The story last year was that “Facing China, Leo XIV follows in the footsteps of Pope Francis by appointing a bishop in Fuzhou” (Le Monde, June 14, 2025).
On Wednesday, June 11, the Vatican announced that six days earlier, on June 5, it had appointed an auxiliary bishop in this city of nine million people. At the same time, the official Church, overseen by the Chinese Communist Party, held a ceremony on that Wednesday to formally acknowledge the appointment. These two gestures of mutual goodwill occurred in a context that is often tense. China remains the only country where bishops are jointly appointed by local authorities and the Vatican, under a 2018 agreement intended to ease tensions between the two states and to end the system of two parallel Churches—one “official,” the other “underground.” Elsewhere in the world, this is an exclusive prerogative of the Holy See….
By appointing the auxiliary bishop of Fuzhou, [Pope Leo] has signaled his support for the agreement signed by his predecessor, the details of which have never been made public. In return, he has received a gesture of goodwill from Beijing.
“China is ready to work with the Vatican to promote the continued improvement of relations between China and the Holy See,” said Lin Jian, spokesperson for the Chinese Ministry of Foreign Affairs, on Thursday. This message from China has been viewed more positively because the appointed cleric, Joseph Lin Yuntuan, age 73, was consecrated in 2017 by Rome within the so-called underground Church, which rejects State-Party control over religious life. By integrating him into the official Church at the same time as his appointment in Fuzhou, China has taken a step forward.
What is the official Church? The CCP-controlled church.
The Vatican put the best face on its willingness to continue accepting the CCP’s control of Catholic affairs by acknowledging the fact that, in the words of theologian Michael Chambon, Beijing “has officially acknowledged an underground bishop,” which means that “both sides are openly expressing their willingness to build a working relationship.”
Meanwhile, the Party has continued its assaults on members of “underground” churches—non-CCP-affiliated Catholics and other Christians, and persons of other faiths.
A month after the celebrated rapprochement occasioned by the bilateral appointment of Joseph Lin Yuntuan, CatholicVote Civic Action reported on the case of Father Ma Xianshi, a Catholic priest detained “for allegedly distributing a sacred hymn book without state approval.”

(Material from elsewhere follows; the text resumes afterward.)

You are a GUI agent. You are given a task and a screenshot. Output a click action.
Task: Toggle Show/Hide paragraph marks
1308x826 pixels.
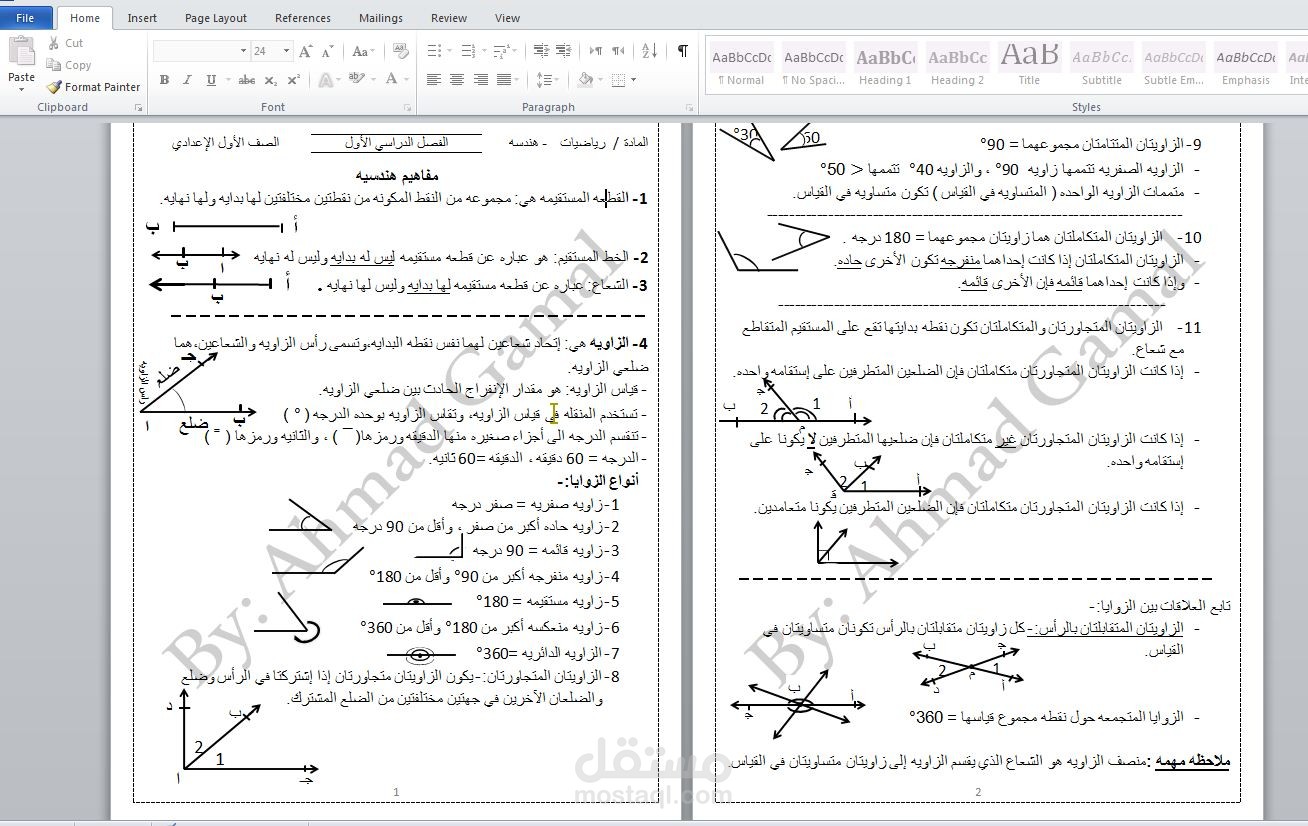(x=682, y=50)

Last September, the U.S. Commission on International Religious Freedom reported that religious leaders in China “must conform to the Chinese Communist Party’s political ideology and submit to the state’s intrusive system of control in order to legally engage in religious activities. Those who refuse face severe punishments, including surveillance, fines, retribution against family members, detention, political reeducation, forced labor, imprisonment, enforced disappearance, torture, and other forms of mistreatment and abuse.”
The Vatican’s “working relationship” with the Party hasn’t changed any of this.
Now, when asked his opinion of the twenty-year sentence that the CCP imposed on Jimmy Lai, former publisher of the pro-democracy Hong Kong paper Apple Daily, Pope Leo says: “I can’t comment. Let’s pray for less hatred and more peace and work for authentic dialogue.”
The fruits of cooperation.
Also see:
USCIRF: “Factsheet: China’s Persecution of Religious Leaders”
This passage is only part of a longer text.